Roadways are a big, important piece of existing infrastructure. Alternative ways for moving people and goods may ultimately prove superior but implementing them on the scale required by the climate change mandate will take time. Building a rail-based system, is an expensive, decades-long project. For now, and the near future, we have to use our streets and highways. A switch to BEVs on existing infrastructure will significantly reduce CO2 emissions. Because...
Factors, including the basic physics, compound to make the ICE car terribly inefficient, 15% a likely real-world number. Electricity is way better, maybe 80% efficient when you carefully consider all the losses. Even if you charge the battery with grid power from natural gas, your trip will contribute a whole lot less CO2. Less than half. Of course, charge with renewable energy and you can feel good about zero into the air.
Not slowing GHG-caused global warming will impose burdens on multiple future generations, not the gift we want for our grandkids...and their grandkids. We must do this.
Why the workplace?
The Nudge.
Imagine! You’re at the top of the hill, looking past the tips of your skis down the run. It's steep. Then a tiny push from your partner and the race is on. Or how about when you were ten years old, standing at the edge of the pool, dipping a toe. The fun was the water and soon everybody was in it. Just a nudge.
Looking down that hill, your brain was saying. “Yeah. Do it!” The legs. “Don’t wanna!” By the pool, it was the skin. “It’s cold!” But you jumped in. Fun!
Now it's kind of the same, literally millions of us, workers mostly, standing at the edge, the brain saying. “Yeah. Do it!” Or. “Hell yeah, dummy!” “Look at the money you’ll save, and that climate thing...” But we hesitate. This could be the nudge.
Free! Nothing as satisfying as getting something free. How about free for the worker-bees, all of us, no matter what our job-title, a free ride to work. Let everybody charge their fun new car in the company parking lot…for free. Fifty miles of electricity every workday. From our bee’s perspective, never stopping at a gas station, and the company providing it free? What a perk! And I won’t even have to charge anywhere else.
The Company’s Perspective...if they do the math?
It really is a pittance, $3 or $4 worth of electricity. A perk as expensive as a cup of coffee. And the cost of the hardware is not very much either. In many cases a couple or three thousand dollars for each plug would be enough, thanks to incentives. Capital investment good for twenty years and it buys a thousand dollars a year of goodwill (and probably more honey) from employees and the neighbors.

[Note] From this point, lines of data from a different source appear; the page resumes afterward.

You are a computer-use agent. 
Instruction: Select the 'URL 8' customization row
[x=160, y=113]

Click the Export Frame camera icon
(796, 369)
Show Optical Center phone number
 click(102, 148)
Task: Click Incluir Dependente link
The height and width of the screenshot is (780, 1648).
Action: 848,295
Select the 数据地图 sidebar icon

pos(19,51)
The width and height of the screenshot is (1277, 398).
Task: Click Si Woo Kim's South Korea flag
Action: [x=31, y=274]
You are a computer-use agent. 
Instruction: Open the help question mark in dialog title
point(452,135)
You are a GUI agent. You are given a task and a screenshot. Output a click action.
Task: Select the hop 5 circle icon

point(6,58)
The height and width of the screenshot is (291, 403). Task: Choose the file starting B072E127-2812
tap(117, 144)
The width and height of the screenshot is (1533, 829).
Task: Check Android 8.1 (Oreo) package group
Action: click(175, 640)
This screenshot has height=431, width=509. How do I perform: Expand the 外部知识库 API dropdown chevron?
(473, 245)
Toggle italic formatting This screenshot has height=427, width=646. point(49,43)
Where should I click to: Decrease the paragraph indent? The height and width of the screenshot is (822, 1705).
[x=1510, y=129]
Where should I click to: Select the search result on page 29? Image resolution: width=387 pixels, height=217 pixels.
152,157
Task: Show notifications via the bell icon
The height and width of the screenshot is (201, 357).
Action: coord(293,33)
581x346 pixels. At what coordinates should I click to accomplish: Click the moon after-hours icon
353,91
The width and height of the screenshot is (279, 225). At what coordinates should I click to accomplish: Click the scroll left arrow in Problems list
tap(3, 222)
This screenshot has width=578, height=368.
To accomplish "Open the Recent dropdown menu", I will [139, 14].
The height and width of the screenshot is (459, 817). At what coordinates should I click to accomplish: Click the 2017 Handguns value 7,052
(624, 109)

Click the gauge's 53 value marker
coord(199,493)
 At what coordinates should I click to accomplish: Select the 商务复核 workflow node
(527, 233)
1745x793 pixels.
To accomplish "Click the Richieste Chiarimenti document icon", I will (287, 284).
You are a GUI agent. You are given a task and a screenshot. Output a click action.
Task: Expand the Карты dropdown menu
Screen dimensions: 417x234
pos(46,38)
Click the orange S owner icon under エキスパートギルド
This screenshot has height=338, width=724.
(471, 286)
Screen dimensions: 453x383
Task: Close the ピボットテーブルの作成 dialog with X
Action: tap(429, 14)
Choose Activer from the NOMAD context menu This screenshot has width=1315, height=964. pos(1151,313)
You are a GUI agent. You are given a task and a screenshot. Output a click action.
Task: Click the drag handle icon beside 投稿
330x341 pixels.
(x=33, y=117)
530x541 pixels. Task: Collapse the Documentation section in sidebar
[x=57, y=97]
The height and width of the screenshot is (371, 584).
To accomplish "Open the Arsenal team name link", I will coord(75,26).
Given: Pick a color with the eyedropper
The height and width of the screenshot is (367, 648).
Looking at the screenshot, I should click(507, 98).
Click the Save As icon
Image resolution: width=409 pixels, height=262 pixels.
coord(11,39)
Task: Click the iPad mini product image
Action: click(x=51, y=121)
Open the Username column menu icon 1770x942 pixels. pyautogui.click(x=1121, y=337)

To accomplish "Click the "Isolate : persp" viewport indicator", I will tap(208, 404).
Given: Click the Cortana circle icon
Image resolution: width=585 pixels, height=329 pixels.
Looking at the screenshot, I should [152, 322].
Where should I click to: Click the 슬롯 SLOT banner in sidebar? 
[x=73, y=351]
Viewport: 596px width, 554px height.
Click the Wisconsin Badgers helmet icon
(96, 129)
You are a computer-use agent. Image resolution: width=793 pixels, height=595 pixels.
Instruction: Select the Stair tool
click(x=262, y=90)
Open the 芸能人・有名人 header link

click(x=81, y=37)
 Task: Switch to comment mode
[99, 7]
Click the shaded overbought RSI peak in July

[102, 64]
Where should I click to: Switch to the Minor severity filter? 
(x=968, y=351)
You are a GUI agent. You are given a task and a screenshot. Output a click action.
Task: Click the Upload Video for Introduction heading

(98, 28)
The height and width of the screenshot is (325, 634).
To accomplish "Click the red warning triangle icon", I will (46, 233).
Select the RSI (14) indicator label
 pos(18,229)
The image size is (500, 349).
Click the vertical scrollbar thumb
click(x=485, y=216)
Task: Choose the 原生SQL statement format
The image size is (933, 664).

And a couple more pieces to the value proposition, beyond worker good will. What is the public image as a responsible and forward-thinking corporate citizen worth? And what would the HR Director say about the reaction of people outside your organization, the kind you want to recruit?
And One More Thought.
For some, it is just a matter of a nudge, nothing fundamental holding them back. There’s a garage at home, already an easy place to plug in and charge in the middle of the night. For others, plug at home is not an option, no easy way to get off the gasoline, a long extension cord out the window to the street is not okay. Not having a place to plug in really is a constraint.
An apartment or townhome complex is home. Those folks drive ten or fifteen miles to work and park in the employee lot every day, all day long. For them, plug at work would mean leaving for home with plenty in the tank, enough for the commute and some errands and probably enough to make it around for the whole weekend. A bunch of folks. Nice perk, and a big nudge!
But...
If your employer just doesn’t get it, the landlord might. That place where you go to sleep and park your car for the night, your apartment or townhome community is also eligible for funding to install EV infrastructure. Rebates pay for most of it, and then the landlord owns it. Maybe the place for a nudge.
Have Fun!
Save Money!
Save the Earth!
"May you live in interesting times!" Blessing, or a curse? For sure, ain't gonna be boring!